This is not a bad thing, despite the retarded loaded word 'colonized'. If you understand physics then you'd know that even basic perception is not a one-way street. Being manipulated somewhat by the product you manipulate is natural, and nothing to get hysterical over.

>e.g the girls in OP are, in many ways, being made to have fun, not having fun per se (which are both not absolute sentences of intrinsic and extrinsic but rather different sides of 60/40 and 40/60 relations among these two). Ironically or not, the locally-enforced communication and globally-locked market exchanges of the past, and the sense of tight-knit tribal relationships, allowed individuals more control over the influence from their collectives (of course it did too, since the emergence effects were not nearly as strong).
All you're saying is that there are a greater myriad of things to manipulate us now, which again is obvious since we indulge in more complex and numerous apparatus.

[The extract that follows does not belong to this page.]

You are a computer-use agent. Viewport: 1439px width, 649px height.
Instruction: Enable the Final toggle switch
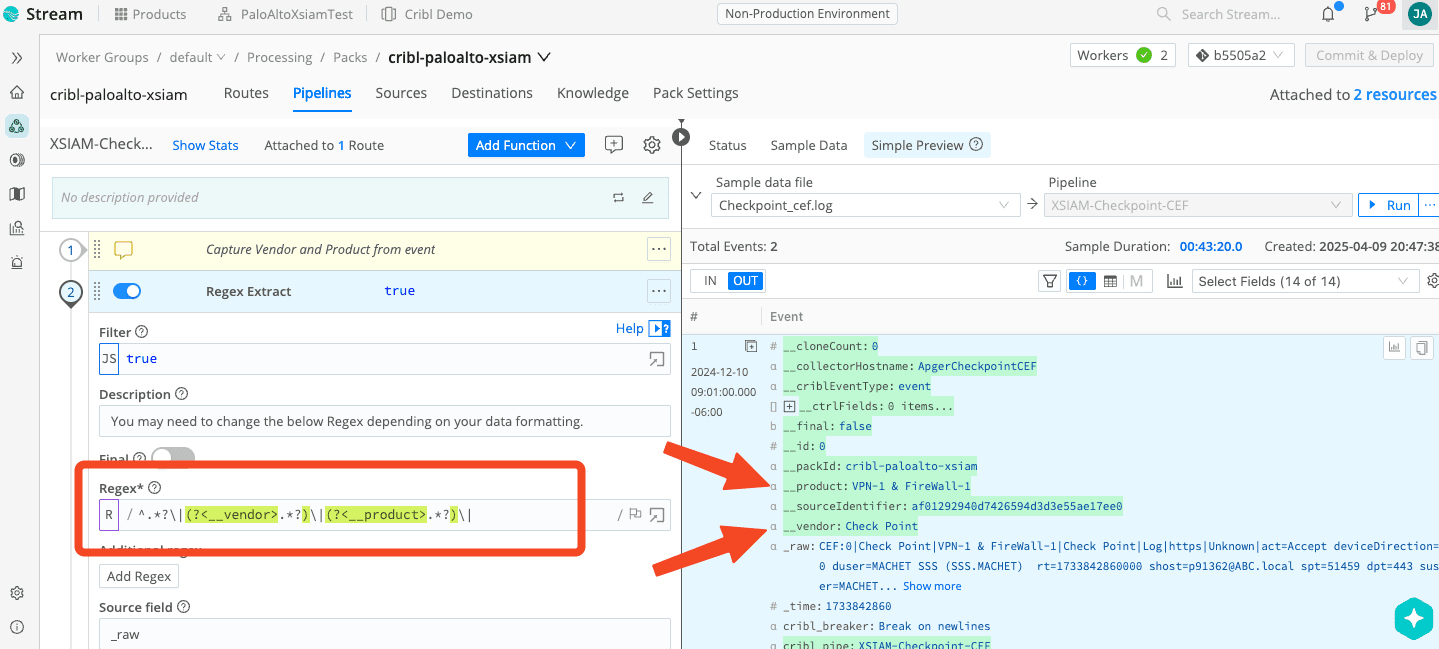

Also, again you understate just how much traditional ideas of fun were forced upon us by natural and communal forces. The cost of more complex forms is that now more things fight back.

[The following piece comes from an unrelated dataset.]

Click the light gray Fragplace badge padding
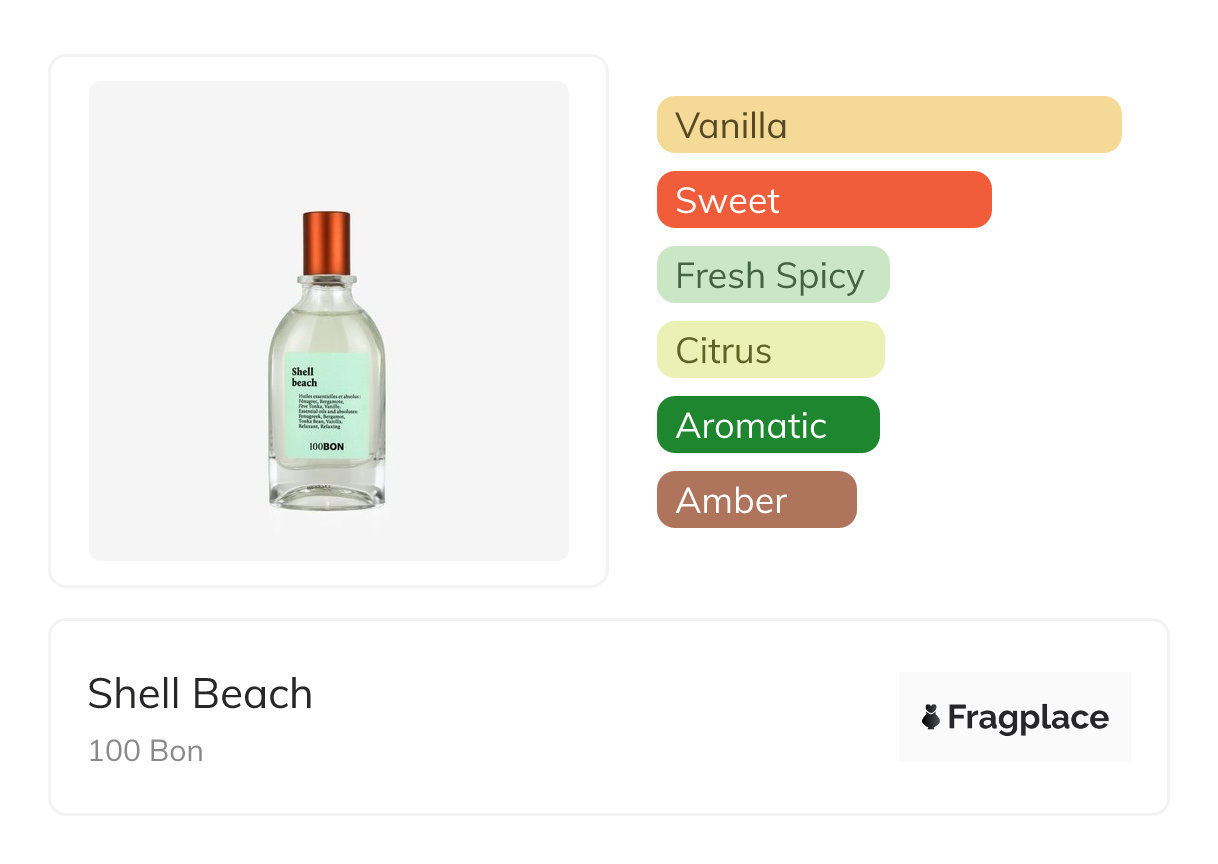(1015, 686)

>Whether or not we are better off now, I think the girls in that pic would certainly claim we are, but I wouldn't be so fast about it
"critical" theories, making readers dumber than bimbos for centuries.

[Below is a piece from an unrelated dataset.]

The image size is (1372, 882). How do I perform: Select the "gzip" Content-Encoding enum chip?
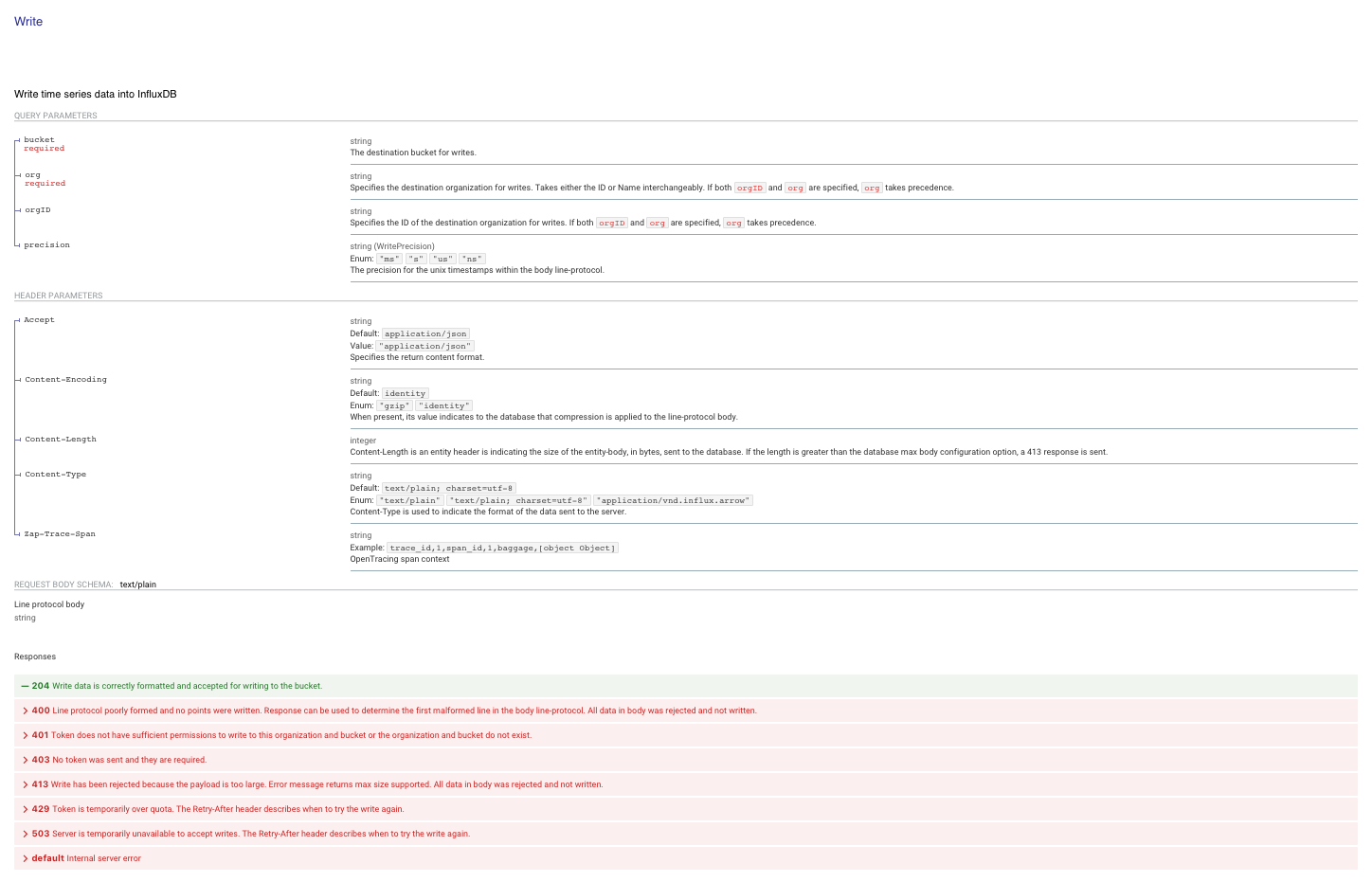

>The will-to-nothingness (nihilism) is flatteringly called "of being"
Elaborate. I don't see the connection.

>Elaborate. I don't see the connection.
By "the decline of being into having" Debord means that in earlier centuries people were not defined by the objects they possessed, e.g. even if a peasant rode the best horse in the king's clothes, he would still be a peasant. But the erosion of social class and the rise of individualism now mean that people get defined by what they have.

So I guess Debord wouldn't have a problem with the disappearance of aristocracy, so it's probably the appearance of individualism that bugs him. So again, he is anti-progress. In the age where individualism is default, Debord wishes to return to a time before that (as if that were possible once the consciousness of individualism has come around: hence it must be a will-to-nothingness). Rather than follow the natural urge to define oneself in the space allowed, Debord would rather we went back to something we cannot go back to. Or in his own words, he wants us to long for being even though being (stability) is an illusion while the truer description of reality is becoming (and naturally, this healthy truer description grammatically aligns with "having").

Yeah, but how does that help in any way though? Do you actually think people can come out of it? And I don't mean one person not looking at a screen anymore, that can be done, but I mean to get that one person away from a world that is evolving with technology along side him.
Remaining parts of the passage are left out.